First, it must be connected with the business. The ACoE must include a team of business experts able to align the business strategy of the company through the prioritization of use cases and coordinate the implications at a technology, architectural analytics, and governance level with the different stakeholders.

Second, it has to be able to grow organically; as the company expands and scales-up new big data projects across the corporation, more people and teams will join. The AcoE hosts what we call the core team—a centralized function—while the expansion is through the extended teams, a distributed function across geographies. The core team shares and expands best practices and methodologies, accelerating know-how transfer.

Another principle is that it should be able to deploy as a service. The ACoE must be able to deploy as a service for the business units as a shared services operation, a fully outsourced operation, or in an extended capability, allowing infrastructure and resources rationalization, scalability, and elasticity.
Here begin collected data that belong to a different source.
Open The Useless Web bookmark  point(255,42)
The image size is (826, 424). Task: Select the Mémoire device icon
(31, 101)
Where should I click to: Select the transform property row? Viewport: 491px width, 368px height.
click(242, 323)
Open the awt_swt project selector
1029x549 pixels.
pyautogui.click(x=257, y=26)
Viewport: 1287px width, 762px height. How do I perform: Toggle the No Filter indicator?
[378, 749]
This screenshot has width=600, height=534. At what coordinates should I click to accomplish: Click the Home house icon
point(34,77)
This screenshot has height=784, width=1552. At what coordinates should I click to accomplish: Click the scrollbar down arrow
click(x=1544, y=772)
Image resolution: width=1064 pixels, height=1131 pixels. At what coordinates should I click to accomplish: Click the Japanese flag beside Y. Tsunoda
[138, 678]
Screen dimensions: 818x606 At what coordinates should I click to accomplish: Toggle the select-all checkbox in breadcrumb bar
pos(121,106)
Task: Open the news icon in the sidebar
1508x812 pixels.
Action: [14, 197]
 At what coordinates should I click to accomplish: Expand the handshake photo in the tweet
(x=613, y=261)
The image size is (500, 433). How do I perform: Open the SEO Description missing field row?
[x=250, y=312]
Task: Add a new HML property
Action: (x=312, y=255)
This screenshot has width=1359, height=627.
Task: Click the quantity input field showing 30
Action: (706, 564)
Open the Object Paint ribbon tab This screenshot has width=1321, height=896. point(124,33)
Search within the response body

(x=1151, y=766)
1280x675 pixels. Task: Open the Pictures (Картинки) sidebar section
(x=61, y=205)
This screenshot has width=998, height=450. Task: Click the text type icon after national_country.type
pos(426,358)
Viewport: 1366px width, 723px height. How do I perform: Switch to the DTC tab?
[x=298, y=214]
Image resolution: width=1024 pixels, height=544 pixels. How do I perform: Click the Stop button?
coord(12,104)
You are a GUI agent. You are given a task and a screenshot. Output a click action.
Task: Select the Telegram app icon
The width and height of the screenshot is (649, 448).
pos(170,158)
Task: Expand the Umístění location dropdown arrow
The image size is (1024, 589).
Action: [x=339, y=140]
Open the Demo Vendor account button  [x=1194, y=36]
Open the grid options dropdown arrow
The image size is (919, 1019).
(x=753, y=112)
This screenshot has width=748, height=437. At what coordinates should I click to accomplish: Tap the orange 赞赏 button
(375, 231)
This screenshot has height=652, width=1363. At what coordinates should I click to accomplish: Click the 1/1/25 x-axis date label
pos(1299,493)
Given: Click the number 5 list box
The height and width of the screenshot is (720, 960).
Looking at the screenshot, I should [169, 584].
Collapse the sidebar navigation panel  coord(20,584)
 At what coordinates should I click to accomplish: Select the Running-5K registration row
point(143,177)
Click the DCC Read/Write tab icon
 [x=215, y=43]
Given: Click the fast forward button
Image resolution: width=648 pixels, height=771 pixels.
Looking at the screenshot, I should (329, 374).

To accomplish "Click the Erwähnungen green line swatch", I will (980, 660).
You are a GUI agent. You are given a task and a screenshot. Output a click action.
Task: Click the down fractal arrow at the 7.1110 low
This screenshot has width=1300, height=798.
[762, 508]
ACoE costs should be allocated as a service to the business units.

Key benefits of an ACoE

An ACoE is essential to accelerate big data adoption by business at scale. It reduces the implementation times drastically and therefore the time-to-market to deploy new data-driven products and services. It ensures best practices and methodologies are shared through different teams in the organization. An ACoE is alive, and it expands and it grows as the organization’s needs evolves, a key factor for realizing the business value of big data.

Data is the key competitive advantage and differentiating factor for companies in any industry. A true data-driven organization understands that data is at the center of any business strategy. Companies must be able to use data not only to improve decision-making and operational efficiency, but they must have the capacity to create new products and processes based on data-driven insights. In order to do so, companies must embed the necessary organizational and cultural changes at a corporate level that it takes to succeed. An Analytics Center of Excellence is an important tool for accomplishing these goals.